On ne peut tout de même pas soupçonner les clercs du Moyen Âge de ne pas savoir
traduire correctement des textes latins !
    Cette nouvelle règle, rédigée en français, précise un
élément capital : « Tous les commandements qui sont dits et écrits en
cette présente règle sont à la discrétion et à l’égard du maître. » Cette
phrase ne figure pas dans le texte latin. On comprend bien pourquoi :
d’après les statuts de 1128, l’Ordre relevait de l’autorité du patriarche de
Jérusalem, et la bulle papale avait libéré le Temple de cette tutelle,
conférant ainsi une autorité absolue au grand-maître, en l’occurrence à Robert
de Craon. Le patriarche est donc proprement évincé, et avec lui toute la
hiérarchie séculière : la version française des Règles intègre comme
membres à part entière de la milice du Temple les clercs, autrefois étrangers à
l’Ordre, et maintenant frères chapelains relevant de l’autorité exclusive du
grand-maître, lequel n’est pas un prêtre, mais un simple moine. Le moins que
l’on puisse dire, c’est que, avec l’accord explicite du pape, le Temple
devenait un organisme totalement indépendant de la hiérarchie ecclésiale,
allant même jusqu’à conférer le pouvoir suprême à un non-prêtre. Dans ces
conditions, on peut toujours se demander ce qui se passait lors des cérémonies
religieuses célébrées dans les sanctuaires particuliers du Temple, réservés
uniquement aux membres de l’Ordre, et dont les officiants étaient des prêtres
relevant de la seule autorité du grand-maître. Cela a donné lieu à quantité
d’interprétations, voire d’affabulations, qui seront reprises lors du procès de
1307, en particulier l’accusation portée contre les prêtres de l’Ordre
d’omettre les paroles de la consécration.

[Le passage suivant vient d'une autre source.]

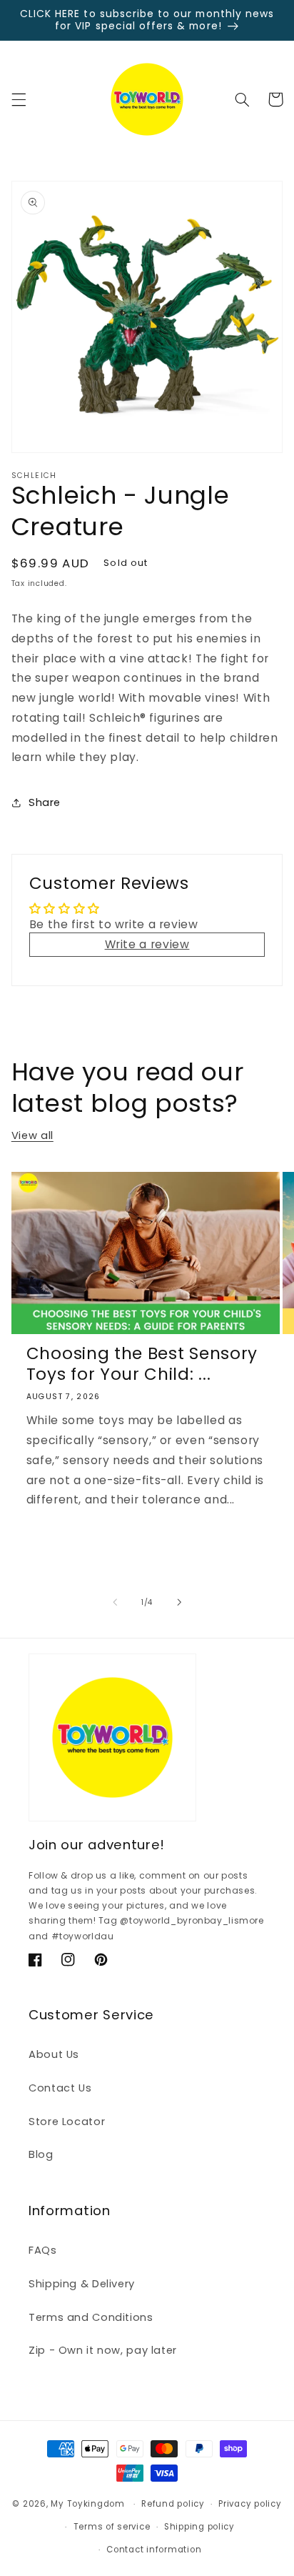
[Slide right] (179, 1602)
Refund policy (173, 2504)
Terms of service (112, 2526)
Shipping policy (199, 2526)
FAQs (43, 2250)
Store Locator (67, 2121)
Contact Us (60, 2088)
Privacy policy (249, 2504)
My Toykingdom (88, 2504)
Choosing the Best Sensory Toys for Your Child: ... (142, 1364)
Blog (41, 2154)
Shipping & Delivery (82, 2284)
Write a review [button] (147, 944)
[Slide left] (115, 1602)
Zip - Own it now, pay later (103, 2350)
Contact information (153, 2549)
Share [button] (45, 802)
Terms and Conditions (91, 2317)
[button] (18, 99)
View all (32, 1135)
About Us (54, 2054)
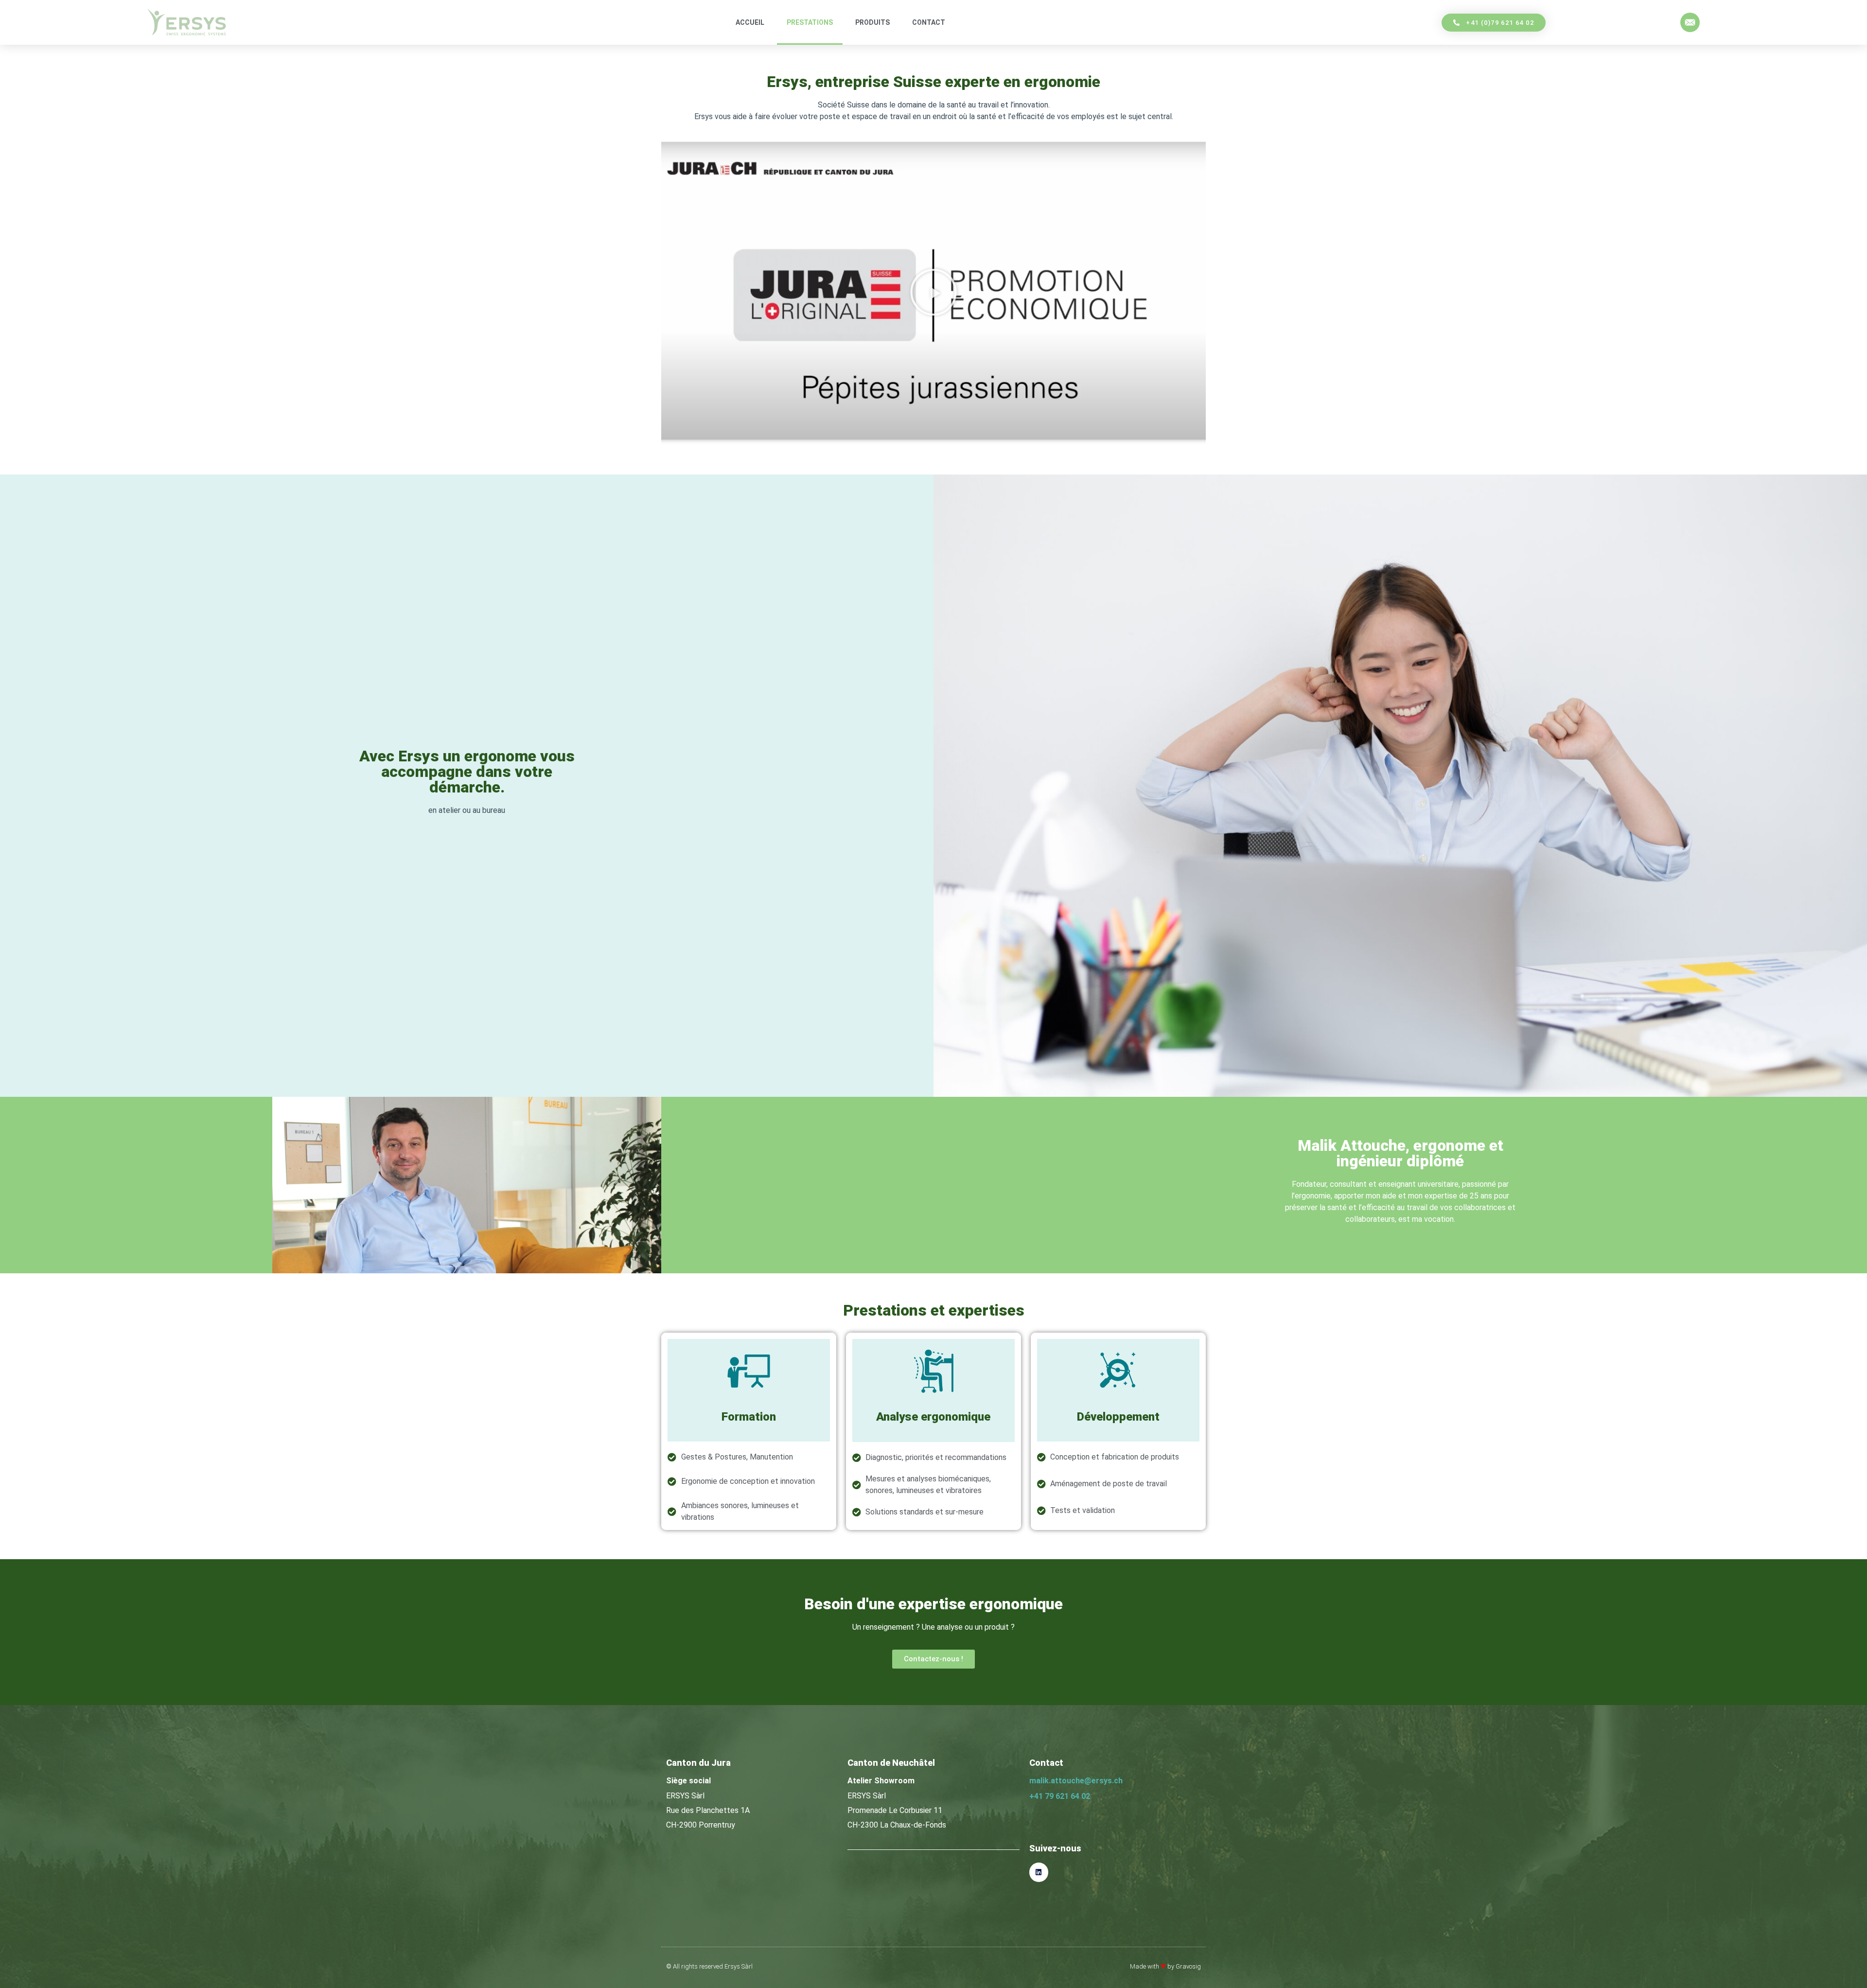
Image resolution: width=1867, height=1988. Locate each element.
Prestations (810, 22)
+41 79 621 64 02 (1059, 1796)
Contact (928, 22)
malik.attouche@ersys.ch (1076, 1780)
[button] (933, 292)
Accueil (750, 22)
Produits (872, 22)
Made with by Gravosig (1165, 1966)
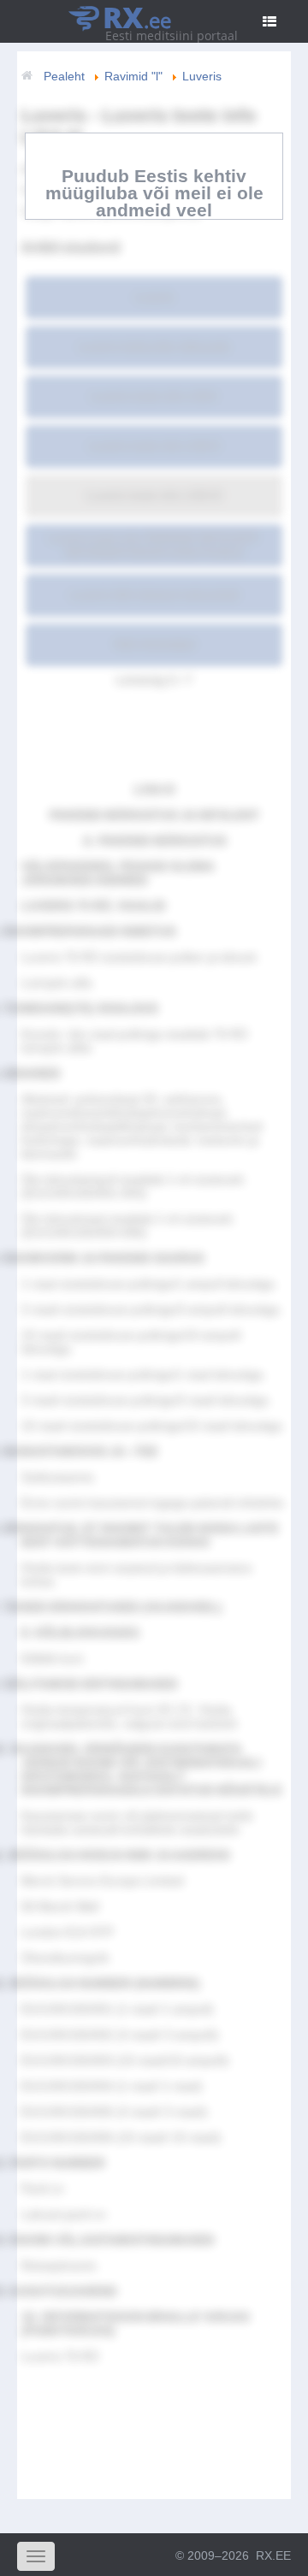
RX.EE (273, 2555)
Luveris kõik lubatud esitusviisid (154, 594)
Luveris (154, 297)
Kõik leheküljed (154, 644)
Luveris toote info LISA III (154, 495)
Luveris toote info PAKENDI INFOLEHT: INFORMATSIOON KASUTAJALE (154, 545)
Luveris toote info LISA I (154, 396)
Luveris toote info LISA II (154, 445)
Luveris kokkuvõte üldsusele (154, 346)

    Ce n’est pas tout. On sait que la règle latine prévoyait un
temps de noviciat pour ceux qui désiraient devenir Templiers. Il était bien
clair que nul ne pouvait être admis au Temple qu’après « le terme de sa
probation ». Or la version française n’en parle même plus. Faut-il croire
que n’importe qui, ayant manifesté son désir de rejoindre la Milice du Christ,
et ayant satisfait aux conditions requises, pouvait être reçu dans
l’Ordre ? Il s’agit bel et bien d’une rupture avec l’ancienne règle,
puisque, primitivement, on devait faire la preuve de sa noblesse et de son
renoncement aux privilèges de cette noblesse avant d’entrer dans la communauté,
alors que, désormais, c’est en entrant dans l’Ordre qu’on acquérait gloire et
noblesse. Il y a là quelque chose de troublant et qui accrédite quelque peu
l’accusation faite au Temple d’être devenu un organisme de type initiatique.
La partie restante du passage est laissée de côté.